Alumna Monica Guzik Has Cool Job, Taking Science from NASA’s Cryogenic Lab to Space
Wednesday, June 23, 2021
You would think that working at NASA would be cool enough, but it gets even cooler, literally, for 2010 chemical engineering alumna Monica Guzik, whose award-winning cryogenics work is making long-duration space exploration possible.
Guzik has spent most of her career as a gas and fluids system engineer at NASA’s Glenn Research Center outside Cleveland, before being promoted in early 2021 to the Office of the Chief Engineer to oversee a variety of highly technical, out-of-this-world projects.
Cryogenic rocket propulsion systems rely on the combustion of a cryogenic fuel, typically hydrogen or methane, as well as oxygen to provide thrust. It’s a process advocated by Rose Polytechnic mechanical engineering graduate Abe Silverstein that propelled America’s space program.
Today, the revolutionary Hubble Space Telescope has sensors that gather data at near-absolute zero temperatures while propellants for human exploration missions to the moon and Mars must be stored for several years to make long-term missions possible.
“In cryogenics, the environment is almost always warmer than the propellant, even on the dark side of the moon, which reaches a surface temperature of negative 183 degrees Celsius during the lunar night,” says Guzik. “Technology development is always exciting – finding new ways to accomplish new things or to do something better, faster or cheaper is always rewarding. NASA is pushing the envelope in all those areas – with humans on Mars being our ultimate goal. There are a lot of challenges to solve to get there.”
Guzik received NASA’s Early Career Achievement Medal in 2016 for leading efforts to develop advanced fuel cells for a power system on a rover. A year later, she earned a NASA Silver Award for further fuel cell applications on the upper stages of cryogenic rockets.
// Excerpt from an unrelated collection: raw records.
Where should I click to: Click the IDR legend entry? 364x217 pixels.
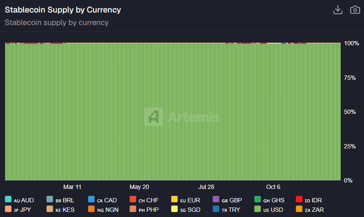pyautogui.click(x=309, y=200)
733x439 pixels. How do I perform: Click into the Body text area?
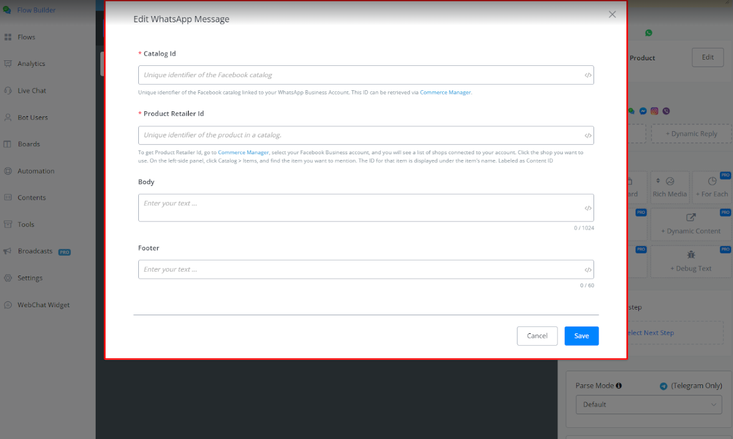tap(361, 208)
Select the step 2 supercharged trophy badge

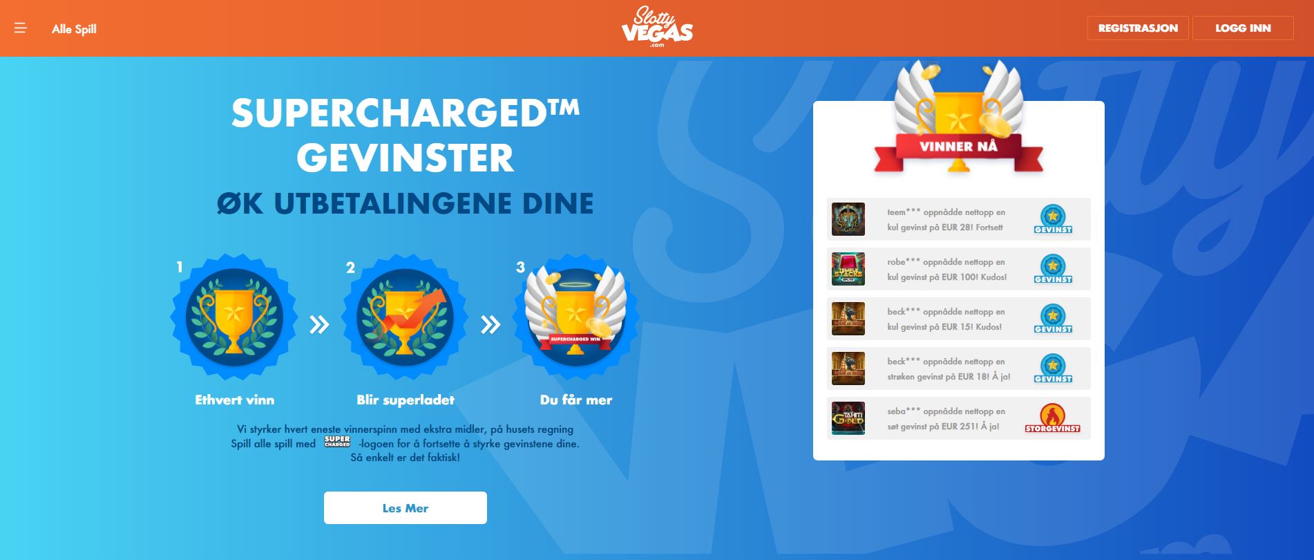(x=406, y=317)
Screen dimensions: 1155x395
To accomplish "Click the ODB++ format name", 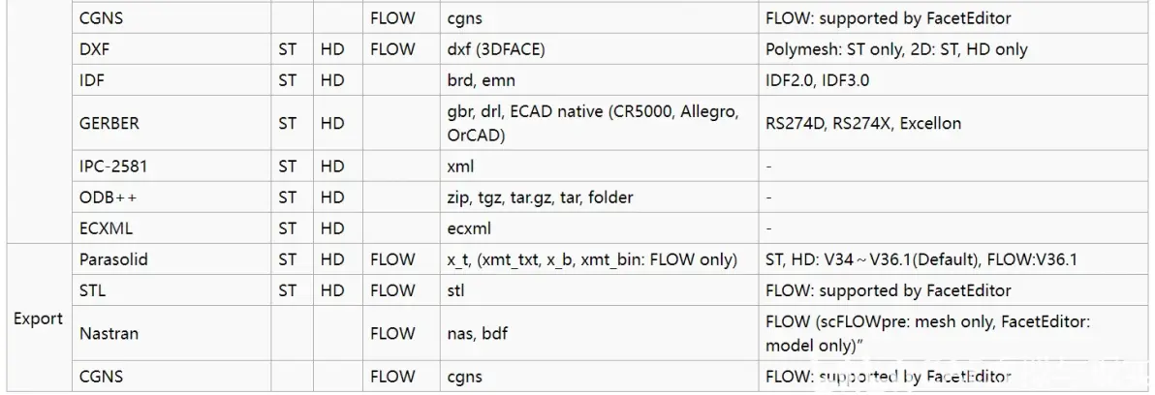I will (109, 198).

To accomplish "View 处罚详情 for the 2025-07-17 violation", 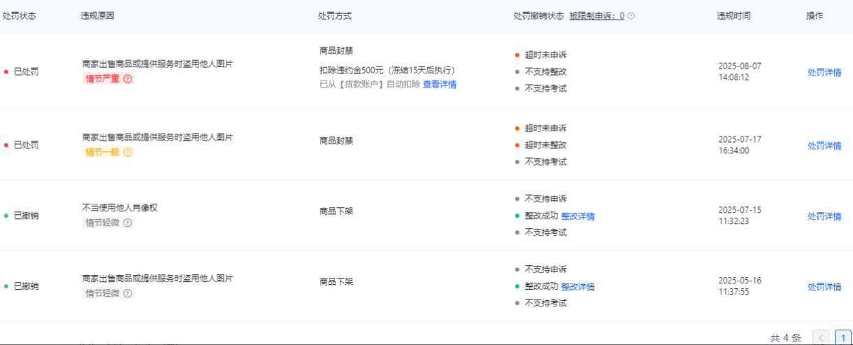I will (824, 146).
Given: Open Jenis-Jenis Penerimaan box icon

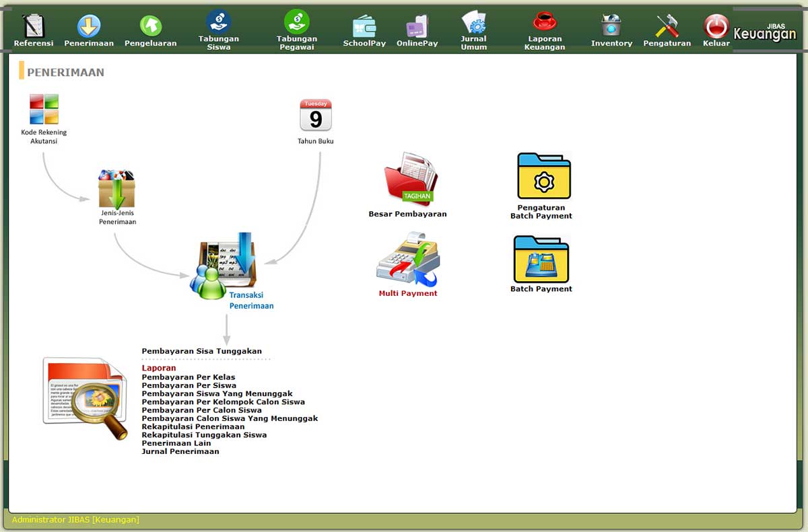Looking at the screenshot, I should click(116, 189).
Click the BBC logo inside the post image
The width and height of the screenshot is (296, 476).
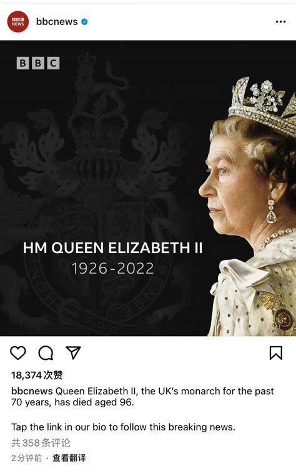[38, 63]
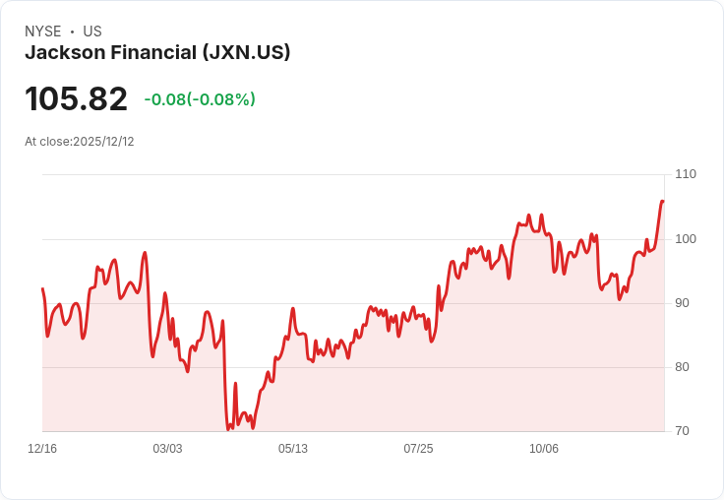The image size is (724, 500).
Task: Click the 10/06 date axis label
Action: click(543, 448)
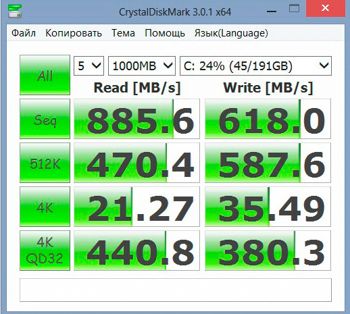Click the empty comment text field at bottom
This screenshot has height=314, width=350.
pyautogui.click(x=176, y=290)
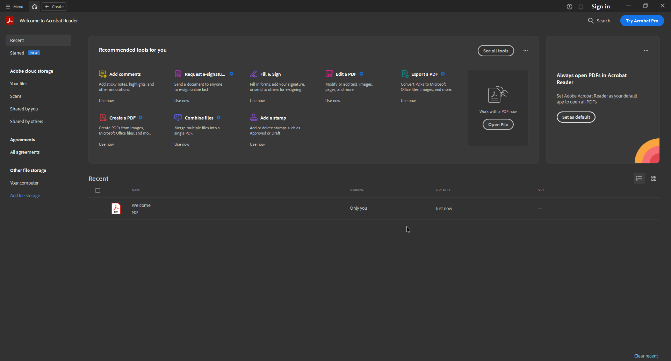This screenshot has height=361, width=671.
Task: Switch Recent files to grid view
Action: click(x=654, y=178)
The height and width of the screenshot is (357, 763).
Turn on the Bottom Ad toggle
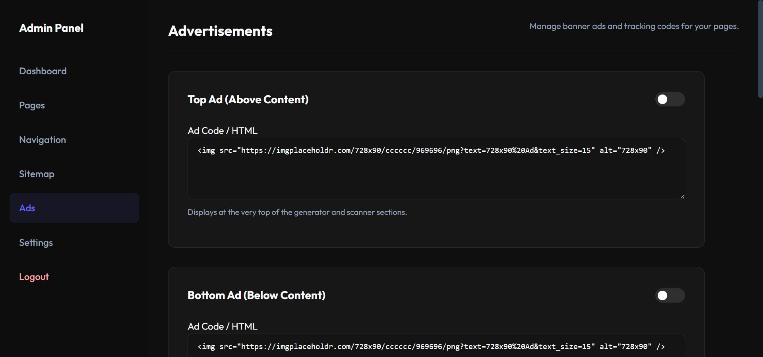click(x=670, y=295)
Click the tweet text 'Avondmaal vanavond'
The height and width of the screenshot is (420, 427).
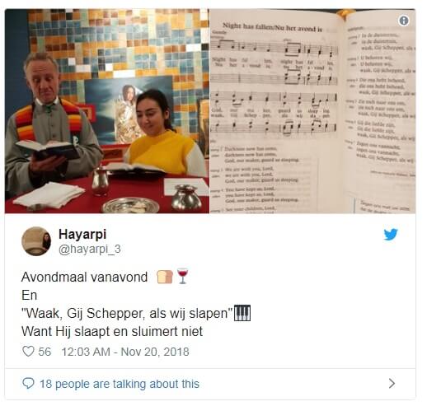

Another engineering honor resulted from developing hardware demonstrating the elimination of cryogenic boil-off during a mission.
Now, Guzik’s work to develop a facility to obtain two-phase flow boiling and heat transfer data in microgravity is scheduled to be sent to the International Space Station on August 1. She will join family, including her younger sister, 2012 optical engineering alumna Carolyn Guzik, for the project launch.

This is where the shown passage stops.